Image Generation

ByteDance Shrinks Image Diffusion to Run on Phones

DreamLite packs image generation and editing into a 390M-parameter model for on-device inference.

Andrés Martínez
Andrés MartínezAI Content Writer
April 15, 20262 min read
Share:
Smartphone generating a high-resolution image on screen, with a compact neural network architecture diagram overlaid

ByteDance's Intelligent Creation Lab published DreamLite, a 0.39B-parameter diffusion model designed to generate and edit 1024×1024 images directly on a smartphone. No cloud required. The team claims it's the first unified on-device model to handle both tasks in a single network, and the project page demos look solid, if limited to curated examples.

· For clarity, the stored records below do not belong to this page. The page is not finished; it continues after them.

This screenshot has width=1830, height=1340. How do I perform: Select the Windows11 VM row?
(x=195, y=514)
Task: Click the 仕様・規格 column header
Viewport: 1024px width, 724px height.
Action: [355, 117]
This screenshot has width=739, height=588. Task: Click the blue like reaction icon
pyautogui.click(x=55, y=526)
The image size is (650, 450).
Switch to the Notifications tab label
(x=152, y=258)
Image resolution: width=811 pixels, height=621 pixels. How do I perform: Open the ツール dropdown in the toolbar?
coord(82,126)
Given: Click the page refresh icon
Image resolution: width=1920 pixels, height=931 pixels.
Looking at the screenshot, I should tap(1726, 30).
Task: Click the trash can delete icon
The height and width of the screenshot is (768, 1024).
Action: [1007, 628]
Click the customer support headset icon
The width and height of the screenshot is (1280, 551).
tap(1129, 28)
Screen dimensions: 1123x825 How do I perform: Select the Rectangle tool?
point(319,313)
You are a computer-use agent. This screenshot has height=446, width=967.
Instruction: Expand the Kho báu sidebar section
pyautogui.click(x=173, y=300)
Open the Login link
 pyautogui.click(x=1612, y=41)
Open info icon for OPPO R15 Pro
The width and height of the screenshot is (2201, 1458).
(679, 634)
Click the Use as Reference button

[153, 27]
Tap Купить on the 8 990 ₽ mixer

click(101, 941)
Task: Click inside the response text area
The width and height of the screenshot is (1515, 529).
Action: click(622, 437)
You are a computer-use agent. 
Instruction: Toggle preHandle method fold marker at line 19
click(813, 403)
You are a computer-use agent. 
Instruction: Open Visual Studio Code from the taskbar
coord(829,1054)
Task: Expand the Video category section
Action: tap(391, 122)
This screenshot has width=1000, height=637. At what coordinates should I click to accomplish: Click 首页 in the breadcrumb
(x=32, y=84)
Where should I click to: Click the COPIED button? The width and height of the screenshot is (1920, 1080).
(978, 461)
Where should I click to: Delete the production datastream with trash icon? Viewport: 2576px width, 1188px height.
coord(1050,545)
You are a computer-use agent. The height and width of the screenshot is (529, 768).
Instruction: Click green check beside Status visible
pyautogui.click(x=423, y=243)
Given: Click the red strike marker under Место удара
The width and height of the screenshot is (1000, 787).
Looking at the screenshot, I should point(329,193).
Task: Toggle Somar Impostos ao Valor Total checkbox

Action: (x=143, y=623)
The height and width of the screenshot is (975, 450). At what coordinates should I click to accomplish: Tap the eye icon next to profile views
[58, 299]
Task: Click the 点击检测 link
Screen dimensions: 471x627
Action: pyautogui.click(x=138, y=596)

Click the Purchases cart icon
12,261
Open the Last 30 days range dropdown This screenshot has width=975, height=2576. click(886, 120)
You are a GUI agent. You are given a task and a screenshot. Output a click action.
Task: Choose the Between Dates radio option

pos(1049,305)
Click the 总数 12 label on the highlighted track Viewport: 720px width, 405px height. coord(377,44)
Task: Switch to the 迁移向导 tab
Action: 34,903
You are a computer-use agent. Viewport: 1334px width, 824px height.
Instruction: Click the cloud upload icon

The architecture runs on a pruned U-Net backbone derived from SDXL, paired with a tiny 1.2M-parameter VAE and Qwen3-VL as the text encoder (quantized to 4-bit for mobile). Training follows a progressive curriculum: text-to-image first, then editing, then joint training on both. DMD2 step distillation compresses inference to just four denoising steps. On a Xiaomi 14 with a Snapdragon 8 Gen3, the team reports sub-one-second generation using W8A8 quantization and pre-computed text embeddings. On iPhone 17 Pro, with live text encoding via 4-bit Qwen VL, that stretches to roughly three seconds.

Benchmark numbers: 0.72 on GenEval for generation, 4.11 on ImgEdit for editing. Both are self-reported and beat existing mobile baselines like SnapGen and SANA-0.6B, according to the paper. The team acknowledges weak spots: the ultra-compact VAE struggles with text rendering and identity preservation in portraits. A larger VAE is planned.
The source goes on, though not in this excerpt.